Thank you and may God bless you.

Monday, February 4, 2008

The Willis Home - Greenwood, Florida

One of my favorite old Jackson County homes is the Willis House, located on Highway 69 as you enter Greenwood from Two Egg.
The beautiful old home is sometimes confused for an antebellum mansion, but actually was built well after the Civil War. The cherished house is now surrounded by a beautiful grove of old oak trees and is one of Jackson County's most significant architectural landmarks.
This photograph was taken during the early to mid 1900s. The woman pictured is Lizzie Willis.

Sunday, February 3, 2008

The Open Pond near Two Egg, Florida

The body of water seen in the distance here is known in the Two Egg area as the "Open Pond." Long a popular fishing hole in the Cox community, it is one of the few area landmarks shown on the original survey plats of Jackson County.
A section line crosses the pond near the route of the elevated road seen on the opposite side of the pond. When they passed through the area during the 1820s, the original surveyors followed this line while marking off their survey plats. The area was then open woods, but the pond was shown on their drawings.
Scientific studies show that the Open Pond and numerous other ponds in the area are found along the course of an old channel of the Chattahoochee River. Over time, the river moved east to its present course, leaving behind the winding channel dotted with small lakes and ponds.
Prior to the construction of the Jim Woodruff Dam and flooding of Lake Seminole during the 1950s, flood waters from the river would sometimes flow into the old channel and re-connect the ponds, leaving area residents stranded on spots of high ground.

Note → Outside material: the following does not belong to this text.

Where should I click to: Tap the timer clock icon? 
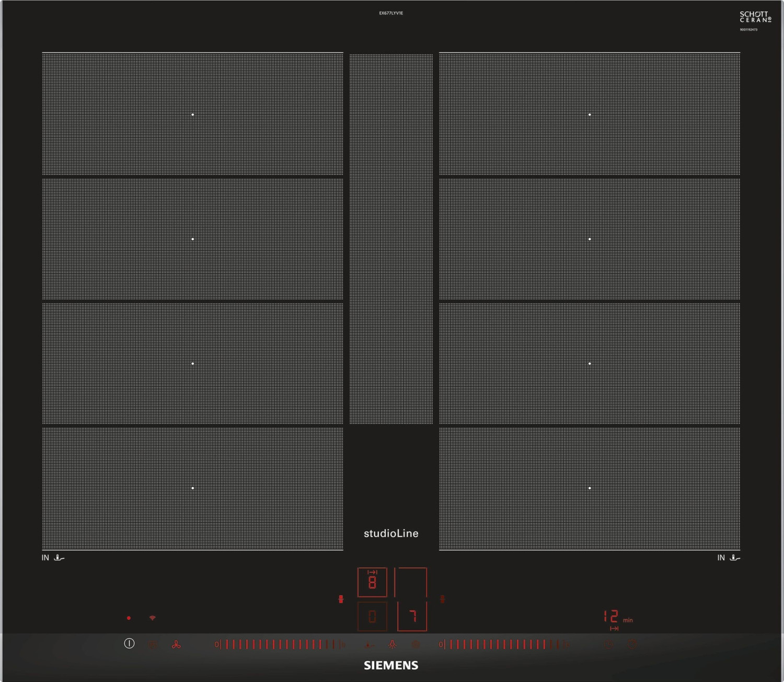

Saturday, February 2, 2008

The Steamboat Apalachee

This faded photograph shows the sternwheel riverboat Apalachee, one of the steam-powered paddlewheelers that used to run up and down the Chattahoochee River.
These boats were of vital importance to the early settlers of the Two Egg area. They brought needed items up from Apalachicola or down from Columbus, Georgia. They also provided transport for cotton, tobacco, corn and other crops raised by local farmers. In the days before trucks and the railroads, the farmers had no other way of getting their crops to market except by boat.
From the 1820s until the 1940s, scores of riverboats traveled on the Chattahoochee, Flint and Apalachicola Rivers. The first to make the trip was the Fanny and the last was the John W. Callahan, Jr. These boats edged up to the bank at places like Neal's Landing, Tennile Landing, Peri Landing, Parramore Landing, Bellevue Landing and Butler Landing to serve the residents of the area. They also used these landings to take on firewood cut by local residents and sold to the boat companies. The wood, in turn, was used to fire the boilers and keep the steamboats running.
The arrival of the railroad in Jackson County during the 1880s followed by the arrival of modern highways and large trucks during the 20th century spelled the end of the boats and they rapidly disappeared.